═══ Extract to read

Following his election, Gus Garcia was elected to the Austin school board, Gonzalo Barrientos was elected to the Texas Legislature and John Treviño to the Austin City Council.

Moya was the only minority on the Commissioners Court, "an outsider in another world," observed colleague Gonzalo Barrientos Jr. "He went from outsider to the driving force that ushered Travis County government into the modern era."

He targeted one local issue after another, always with a common focus on human dignity. He helped centralize county hiring by playing a pivotal role in establishing the county's first office of Human Resources. This promoted diversity in county hiring, since before 1970 the county employed very few minorities. “They just didn’t hire them,” Moya said. “They didn’t have a personnel office. Everybody did their own hiring. I wanted to change that.” Virgil Limón, a retiree of the county's district clerk's office, said “He also opened the doors for minorities to get hired in all parts of the county.”

He helped establish a rural transportation program called CARTS, and he supported the development of a program that became known as StarFlight which provided emergency services. He pushed for a child abuse unit in the district attorney's office and greatly improved the county's mental health services. He was a catalyst for cultural change in Travis County government.

Although he served on a commissioners court of strong personalities such as Mike Renfro, Jimmy Snell, Bob Honts and Ann Richards, he was the driving force, because "he had the ability to persuade others to follow his lead", Barrientos remembered.

══════

**Check your understanding**
a - List the people the passage on Moya names as strong personalities on the commissioners court.
b - Return the portion of the passage on Moya starting with "He helped establish" and going on through "Travis County government.", copied word for word.
c - Take the passage on Moya further, beginning right after its last sentence.

═══ Record set

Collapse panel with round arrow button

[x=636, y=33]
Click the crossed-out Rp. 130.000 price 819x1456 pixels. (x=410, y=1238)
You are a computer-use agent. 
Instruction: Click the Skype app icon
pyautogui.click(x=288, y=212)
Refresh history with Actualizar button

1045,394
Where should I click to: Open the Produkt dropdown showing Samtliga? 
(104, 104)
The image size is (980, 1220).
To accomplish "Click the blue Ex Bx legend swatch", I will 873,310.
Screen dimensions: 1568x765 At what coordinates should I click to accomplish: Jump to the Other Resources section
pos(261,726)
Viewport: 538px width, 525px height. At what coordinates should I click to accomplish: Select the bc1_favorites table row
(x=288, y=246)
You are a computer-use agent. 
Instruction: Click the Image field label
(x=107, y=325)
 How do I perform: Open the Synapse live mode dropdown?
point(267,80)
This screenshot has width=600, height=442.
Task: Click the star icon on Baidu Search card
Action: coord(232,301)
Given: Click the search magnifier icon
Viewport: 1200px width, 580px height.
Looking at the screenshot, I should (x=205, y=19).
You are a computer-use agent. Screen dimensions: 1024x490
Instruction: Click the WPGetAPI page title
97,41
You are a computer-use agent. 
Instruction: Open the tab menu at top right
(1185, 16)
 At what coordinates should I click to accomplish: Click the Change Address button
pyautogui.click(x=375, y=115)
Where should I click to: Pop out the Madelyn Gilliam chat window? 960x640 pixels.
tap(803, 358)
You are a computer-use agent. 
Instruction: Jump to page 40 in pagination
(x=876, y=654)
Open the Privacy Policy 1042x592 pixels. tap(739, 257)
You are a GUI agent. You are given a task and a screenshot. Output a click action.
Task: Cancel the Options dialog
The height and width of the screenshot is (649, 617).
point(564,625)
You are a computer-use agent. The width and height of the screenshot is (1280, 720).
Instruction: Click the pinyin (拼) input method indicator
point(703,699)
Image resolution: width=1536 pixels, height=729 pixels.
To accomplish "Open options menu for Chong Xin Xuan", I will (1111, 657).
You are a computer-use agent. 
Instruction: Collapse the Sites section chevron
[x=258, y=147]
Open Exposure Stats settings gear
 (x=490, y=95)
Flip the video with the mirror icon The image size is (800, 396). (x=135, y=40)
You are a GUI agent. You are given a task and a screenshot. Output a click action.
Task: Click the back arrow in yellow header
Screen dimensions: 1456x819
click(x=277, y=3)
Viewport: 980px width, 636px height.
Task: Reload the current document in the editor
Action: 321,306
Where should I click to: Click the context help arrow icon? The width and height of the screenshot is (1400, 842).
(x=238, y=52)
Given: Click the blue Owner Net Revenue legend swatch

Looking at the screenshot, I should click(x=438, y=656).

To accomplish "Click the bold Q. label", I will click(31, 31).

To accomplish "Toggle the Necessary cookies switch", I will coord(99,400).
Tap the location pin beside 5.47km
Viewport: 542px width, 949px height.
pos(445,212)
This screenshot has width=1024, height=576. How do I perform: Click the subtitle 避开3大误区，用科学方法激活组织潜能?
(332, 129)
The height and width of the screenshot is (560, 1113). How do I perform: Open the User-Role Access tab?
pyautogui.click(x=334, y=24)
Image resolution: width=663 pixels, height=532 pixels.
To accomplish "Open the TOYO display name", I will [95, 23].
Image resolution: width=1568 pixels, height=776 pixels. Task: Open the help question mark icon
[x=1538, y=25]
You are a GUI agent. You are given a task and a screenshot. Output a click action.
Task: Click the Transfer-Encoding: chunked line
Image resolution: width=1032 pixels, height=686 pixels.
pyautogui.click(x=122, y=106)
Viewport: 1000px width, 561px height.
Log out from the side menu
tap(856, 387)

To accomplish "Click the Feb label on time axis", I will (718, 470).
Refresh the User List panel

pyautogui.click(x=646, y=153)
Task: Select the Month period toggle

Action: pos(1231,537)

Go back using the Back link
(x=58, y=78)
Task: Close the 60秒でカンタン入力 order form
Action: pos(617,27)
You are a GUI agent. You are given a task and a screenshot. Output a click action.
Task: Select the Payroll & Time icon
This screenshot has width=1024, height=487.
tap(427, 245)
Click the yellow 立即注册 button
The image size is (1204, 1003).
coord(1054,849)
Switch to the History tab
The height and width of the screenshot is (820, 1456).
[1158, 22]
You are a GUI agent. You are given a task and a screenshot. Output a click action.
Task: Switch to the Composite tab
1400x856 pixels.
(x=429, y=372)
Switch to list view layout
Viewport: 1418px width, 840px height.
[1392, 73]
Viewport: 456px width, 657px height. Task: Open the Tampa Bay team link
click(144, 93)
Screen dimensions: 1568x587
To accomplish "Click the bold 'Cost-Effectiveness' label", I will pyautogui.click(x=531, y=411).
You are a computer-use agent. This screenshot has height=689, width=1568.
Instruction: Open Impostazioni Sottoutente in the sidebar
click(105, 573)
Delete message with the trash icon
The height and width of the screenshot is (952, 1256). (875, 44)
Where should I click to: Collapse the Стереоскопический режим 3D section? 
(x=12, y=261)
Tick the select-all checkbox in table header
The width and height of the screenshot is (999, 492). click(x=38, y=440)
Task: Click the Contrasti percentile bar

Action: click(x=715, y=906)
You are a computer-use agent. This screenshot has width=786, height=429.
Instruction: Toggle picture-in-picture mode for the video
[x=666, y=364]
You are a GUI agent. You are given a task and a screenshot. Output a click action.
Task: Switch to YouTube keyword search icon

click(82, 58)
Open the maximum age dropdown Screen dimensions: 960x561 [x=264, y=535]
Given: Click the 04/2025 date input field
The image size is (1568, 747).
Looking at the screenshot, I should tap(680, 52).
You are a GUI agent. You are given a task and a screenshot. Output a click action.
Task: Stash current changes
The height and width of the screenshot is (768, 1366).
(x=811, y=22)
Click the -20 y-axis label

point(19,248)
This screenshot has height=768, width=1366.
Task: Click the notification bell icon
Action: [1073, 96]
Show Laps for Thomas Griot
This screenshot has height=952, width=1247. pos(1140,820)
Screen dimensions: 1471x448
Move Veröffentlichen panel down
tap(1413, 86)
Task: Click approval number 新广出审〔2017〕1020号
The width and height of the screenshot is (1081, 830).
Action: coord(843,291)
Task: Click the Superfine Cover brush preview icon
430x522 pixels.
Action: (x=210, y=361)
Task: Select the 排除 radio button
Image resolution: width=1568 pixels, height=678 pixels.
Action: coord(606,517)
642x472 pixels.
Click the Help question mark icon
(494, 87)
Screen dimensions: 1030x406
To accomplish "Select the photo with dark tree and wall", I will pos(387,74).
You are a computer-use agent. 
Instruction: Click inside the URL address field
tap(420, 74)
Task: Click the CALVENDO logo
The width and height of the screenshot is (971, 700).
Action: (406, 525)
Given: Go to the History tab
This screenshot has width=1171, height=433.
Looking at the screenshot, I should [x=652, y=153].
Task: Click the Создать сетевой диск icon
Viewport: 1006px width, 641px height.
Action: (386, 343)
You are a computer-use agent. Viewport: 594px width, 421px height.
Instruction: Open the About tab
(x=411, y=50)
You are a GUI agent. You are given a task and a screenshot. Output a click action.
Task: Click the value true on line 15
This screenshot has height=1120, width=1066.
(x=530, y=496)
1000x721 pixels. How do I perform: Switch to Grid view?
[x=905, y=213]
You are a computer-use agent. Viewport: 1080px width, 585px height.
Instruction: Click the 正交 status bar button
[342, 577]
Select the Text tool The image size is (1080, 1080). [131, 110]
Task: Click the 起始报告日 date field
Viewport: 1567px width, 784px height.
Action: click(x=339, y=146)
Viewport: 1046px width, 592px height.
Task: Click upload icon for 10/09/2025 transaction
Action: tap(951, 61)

══════

**Answers by item**
a - Mike Renfro, Jimmy Snell, Bob Honts, Ann Richards

b -
He helped establish a rural transportation program called CARTS, and he supported the development of a program that became known as StarFlight which provided emergency services. He pushed for a child abuse unit in the district attorney's office and greatly improved the county's mental health services. He was a catalyst for cultural change in Travis County government.

c -
Hank Davis Gonzalez, a retired Austin Police detective, took on the legendary "Moya Machine" and ousted 16-year veteran Moya from the Pct. 4 Commissioners seat in 1986. In 1998 Moya ran again for the Pct. 4 position, in a failed attempt to oust Margaret Gómez, his former employee.

== Texas State Government service ==

After leaving the commissioners court Moya worked for Jim Hightower at the Texas Department of Agriculture as the Director of Field Operations. His focus was on handling personnel issues and working with field offices.

After Ann Richards was elected Governor, she hired Moya as a Deputy Chief of Staff. He was a trouble shooter for problem agencies and he used his experience to help Richards bring diversity to state boards and commissions. Throughout, he continued his push for better government, just as he had done as a county commissioner.

== Personal life ==

In 1953 Moya married Gertrude “Gertie” Garza. Together they had a son who died at age 19 and a daughter, Lori Moya, who followed her father into politics, serving on the Austin school board from 2006 to 2014. Known as a family man, he always made time for them. A Texas Longhorn fan, he followed their football, basketball, and baseball teams.

== Legacy ==
Moya's most visible legacy is Richard Moya Park, 100 acres of woodlands and ball fields along Onion Creek, close to the Austin airport, and home of Moore's Crossing Historic District. His political legacy lives on in the changes he brought to Travis County government, having opened the door for the hiring and election of minorities.

==Death==
Moya died after a battle with prostate cancer at age 84 in 2017.